Emerging Atomically Precise Metal Nanoclusters and Ultrasmall Nanoparticles for Efficient Electrochemical Energy Catalysis: Synthesis Strategies and Surface/Interface Engineering

Atomically precise metal nanocluster and ultrasmall nanoparticle catalysts have garnered significant interest in electrocatalysis applications due to their unique geometric and electronic structures. As an intermediate state between single-atom catalysts (SACs) and nanoparticles in size, nanoclusters with specific low nuclearity provide designated metallic states with multiple atoms or surface sites for the adsorption and transformation of reactants/intermediates. The unique catalytic properties of nanoclusters offer a novel platform for designing effective and efficient electrocatalysts, potentially surpassing the SACs in certain catalytic reactions.

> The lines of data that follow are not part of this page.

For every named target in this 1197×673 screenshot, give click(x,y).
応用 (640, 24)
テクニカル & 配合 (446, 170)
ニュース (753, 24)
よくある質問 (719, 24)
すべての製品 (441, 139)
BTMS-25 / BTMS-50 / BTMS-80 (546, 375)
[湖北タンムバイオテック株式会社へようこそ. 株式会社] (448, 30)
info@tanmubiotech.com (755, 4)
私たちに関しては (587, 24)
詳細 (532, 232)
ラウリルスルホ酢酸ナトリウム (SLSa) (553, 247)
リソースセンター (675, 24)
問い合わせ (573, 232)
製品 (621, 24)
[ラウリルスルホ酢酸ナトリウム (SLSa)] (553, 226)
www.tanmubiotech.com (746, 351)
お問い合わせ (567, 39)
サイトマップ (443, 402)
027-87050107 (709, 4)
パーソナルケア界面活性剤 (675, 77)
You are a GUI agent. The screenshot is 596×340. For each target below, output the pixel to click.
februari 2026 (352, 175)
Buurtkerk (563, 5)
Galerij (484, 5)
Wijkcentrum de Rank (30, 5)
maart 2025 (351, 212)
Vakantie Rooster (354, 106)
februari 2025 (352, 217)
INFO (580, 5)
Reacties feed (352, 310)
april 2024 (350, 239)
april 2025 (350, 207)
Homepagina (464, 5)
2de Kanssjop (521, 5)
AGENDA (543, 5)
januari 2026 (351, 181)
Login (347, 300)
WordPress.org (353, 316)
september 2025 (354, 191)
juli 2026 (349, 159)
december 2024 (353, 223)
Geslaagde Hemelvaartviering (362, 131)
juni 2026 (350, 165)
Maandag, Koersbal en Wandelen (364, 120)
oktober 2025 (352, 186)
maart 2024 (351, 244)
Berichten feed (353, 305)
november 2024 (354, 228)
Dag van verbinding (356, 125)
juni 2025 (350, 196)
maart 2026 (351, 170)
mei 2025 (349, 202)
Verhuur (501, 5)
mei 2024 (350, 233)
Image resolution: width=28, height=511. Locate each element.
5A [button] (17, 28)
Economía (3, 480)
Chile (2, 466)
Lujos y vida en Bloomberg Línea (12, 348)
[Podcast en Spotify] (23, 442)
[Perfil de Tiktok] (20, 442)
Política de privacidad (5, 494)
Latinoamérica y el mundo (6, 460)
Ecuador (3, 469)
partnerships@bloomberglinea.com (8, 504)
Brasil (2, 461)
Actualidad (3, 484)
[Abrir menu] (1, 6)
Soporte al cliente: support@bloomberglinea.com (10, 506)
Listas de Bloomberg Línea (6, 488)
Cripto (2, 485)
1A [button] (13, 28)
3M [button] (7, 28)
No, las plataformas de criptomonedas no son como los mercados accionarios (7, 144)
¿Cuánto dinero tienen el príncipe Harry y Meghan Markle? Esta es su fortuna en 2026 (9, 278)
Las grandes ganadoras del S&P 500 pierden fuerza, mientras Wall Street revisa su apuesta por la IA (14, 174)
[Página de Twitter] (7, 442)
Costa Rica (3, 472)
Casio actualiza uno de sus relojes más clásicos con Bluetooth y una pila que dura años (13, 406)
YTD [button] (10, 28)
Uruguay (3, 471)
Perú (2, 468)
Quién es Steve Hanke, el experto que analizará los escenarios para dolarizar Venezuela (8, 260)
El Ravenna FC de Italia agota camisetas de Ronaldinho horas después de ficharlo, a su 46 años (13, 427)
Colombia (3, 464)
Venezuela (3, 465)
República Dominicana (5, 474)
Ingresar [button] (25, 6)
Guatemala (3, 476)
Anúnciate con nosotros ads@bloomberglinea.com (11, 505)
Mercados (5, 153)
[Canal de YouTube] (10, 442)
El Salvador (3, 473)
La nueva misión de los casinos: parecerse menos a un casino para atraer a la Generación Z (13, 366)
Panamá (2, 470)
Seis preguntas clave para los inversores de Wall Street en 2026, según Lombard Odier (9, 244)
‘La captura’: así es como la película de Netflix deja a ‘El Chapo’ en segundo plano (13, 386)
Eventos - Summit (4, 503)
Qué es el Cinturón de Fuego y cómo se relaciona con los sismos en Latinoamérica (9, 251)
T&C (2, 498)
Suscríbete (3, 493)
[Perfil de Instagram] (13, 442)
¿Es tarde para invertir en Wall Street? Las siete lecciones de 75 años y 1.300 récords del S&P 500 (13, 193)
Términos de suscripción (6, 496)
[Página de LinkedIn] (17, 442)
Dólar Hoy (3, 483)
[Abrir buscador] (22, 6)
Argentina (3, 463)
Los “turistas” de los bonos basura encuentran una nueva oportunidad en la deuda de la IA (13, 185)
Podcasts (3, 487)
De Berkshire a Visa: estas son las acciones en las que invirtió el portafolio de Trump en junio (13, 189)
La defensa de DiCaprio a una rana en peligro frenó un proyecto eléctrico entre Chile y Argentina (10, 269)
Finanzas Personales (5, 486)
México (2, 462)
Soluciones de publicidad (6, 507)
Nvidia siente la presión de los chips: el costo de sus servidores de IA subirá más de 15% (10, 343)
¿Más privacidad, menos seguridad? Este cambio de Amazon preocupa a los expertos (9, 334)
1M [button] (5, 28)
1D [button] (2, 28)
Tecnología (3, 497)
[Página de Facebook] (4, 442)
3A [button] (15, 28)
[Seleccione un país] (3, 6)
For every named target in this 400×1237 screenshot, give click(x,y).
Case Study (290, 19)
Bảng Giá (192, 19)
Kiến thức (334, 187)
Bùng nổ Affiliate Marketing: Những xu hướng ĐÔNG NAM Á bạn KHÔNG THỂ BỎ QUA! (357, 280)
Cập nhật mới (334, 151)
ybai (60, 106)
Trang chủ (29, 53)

This review summarizes and discusses the latest progress of nanoclusters and ultrasmall nanoparticles for various electrocatalysis applications, including oxygen reduction reaction (ORR), oxygen evolution reaction (OER), CO2 reduction reaction (CO2RR), nitrogen reduction reaction (NRR), hydrogen evolution reaction (HER), various chemicals oxidation reaction (COR), etc. Specifically, this review highlights surface/interface chemical modification strategies and structure-properties relationships, drawing from the atomic-level insights to determine electrocatalytic performance. Lastly, we present the challenges and opportunities associated with nanocluster or ultrasmall nanoparticle electrocatalysts.